Traffic report

Clearing protein jams in neurons can reverse Parkinson’s symptoms in animals

Few things put us in a worse mood than sitting in traffic. But when a similar kind of traffic jam occurs in our neurons, the consequences are far more dire. Parkinson’s disease can set in, and when it does, there’s no turning back.

In general, statistics for neurological disorders are grim. More than a million Americans suffer from Parkinson’s disease alone—a number that is expected to soar over the next few decades as the population ages. No current therapies alter the fundamental clinical course of the condition.

A recent advance in our understanding of this condition, however, makes researchers a bit more optimistic about our prospects for eventually treating patients more effectively.

Scientists at Whitehead Institute, in collaboration with colleagues at several research centers, including the University of Missouri’s School of Biological Sciences, have identified a key biological thoroughfare that, when backed up, causes Parkinson’s symptoms.

Even more importantly, they have figured out how to repair the traffic flow and restore normal neurological function in certain animal models.

“For the first time we’ve been able to repair dopaminergic neurons, the specific cells that are damaged in Parkinson’s disease,” says Whitehead Member and Howard Hughes Medical Institute Investigator Susan Lindquist, senior author in the paper appearing last June in Science.

This research began back in 2003, when Tiago Outeiro, a graduate student in Lindquist’s lab, described using yeast cells as “living test tubes” in which to study Parkinson’s. A Science paper reported that when a Parkinson’s-related protein called alpha-synuclein was over-expressed in these cells, clumps of misshapen proteins gathered near the membrane, and in many cases the cells either became sick or died.

This paper was of particular interest because the findings were arrived at via yeast cells, a rather unlikely model organism for brain disease.

Aaron Gitler and Anil Cashikar, postdoctoral researchers in the Lindquist lab, decided to follow up by asking a simple question: Is it possible to rescue these cells when an overexpression of alpha-synuclein would normally make them sick?

They began with an array of yeast cells in which each cell over-expressed one particular gene. This array, prepared by scientists at the Harvard Institute of Proteomics, covers the entire yeast genome. All cells were also infected with alpha-synuclein. They reasoned that if they identified genes whose over-expression rescued a cell, that would tell them something about how alpha-synuclein made the cell sick in the first place.

Most of the proteins that they identified pointed to a pathway that involves two cellular organelles, the endoplasmic reticulum (ER) and the Golgi complex. The ER is the cell’s protein factory, where proteins assume their requisite shapes. Once a protein has properly folded, it is trafficked over to the Golgi, where it is fine-tuned and further prepared for its designated task.

Working with Antony Cooper from the University of Missouri, Kansas City, Lindquist’s team demonstrated that when alpha-synuclein becomes mutated and clumps at the cell surface, it drags away a protein that eases transport between the ER and the Golgi.
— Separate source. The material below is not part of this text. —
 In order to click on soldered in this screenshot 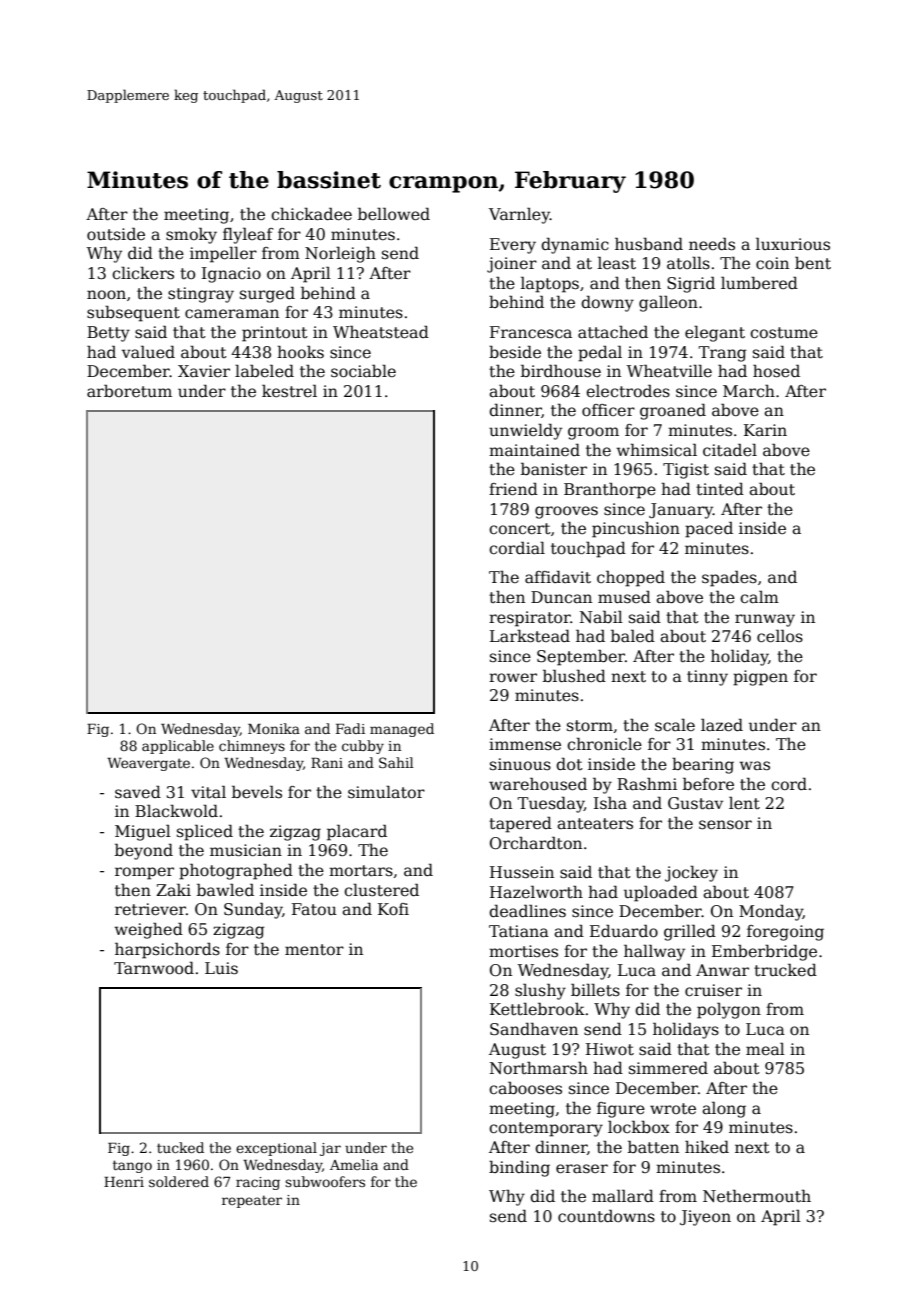, I will do `click(179, 1181)`.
“This protein is the traffic cop for the ER-Golgi route,” says Lindquist. “Once it’s gone, the molecules start backing up at the ER.” It is this cellular traffic jam that causes cell death.

This isn’t just a general toxic effect caused by any misfolded protein. It is specific to alpha-synuclein, the protein associated with Parkinson’s disease.

Repairing neurons

“All this was done in yeast,” says Gitler. “Our next goal was to find what this told us about actual neurons.”

If mutations of alpha-synuclein dragged the ER-Golgi protein away from doing its job of directing traffic, as the yeast research indicated, then cell death might be averted simply by increasing the levels of this transport protein—that is, by adding extra traffic cops to the scene.

Working with colleagues at the University of Pennsylvania, the University of Alabama, and Purdue University, the consortium tested this hypothesis in the fruit fly, C. elegans worm and in neurons culled from rats—all of which had alpha-synuclein-induced Parkinson’s symptoms. In every case, symptoms were reversed by increasing levels of the trafficking protein.

“We tried this a number of different ways, from creating transgenic animals that naturally over-expressed this protein, to injecting a copy of the gene for this transport protein into the neurons through a gene-therapy technique,” says Gitler. “The results were the same. Cell death ceased, and the neurons were restored to normal health.”

“Protein folding problems are universal, so we hoped we could use these simple model organisms to study something as deeply complex as neurodegenerative disease,” says Lindquist, who is also a professor of biology at MIT. “Most people thought we were crazy. But we now not only have made progress in understanding this dreadful disease, but we have a new platform for screening pharmaceuticals.”

“This gives a whole new direction for understanding what’s been going wrong in these patients, and for considering much better strategies for treating people,” says Cooper.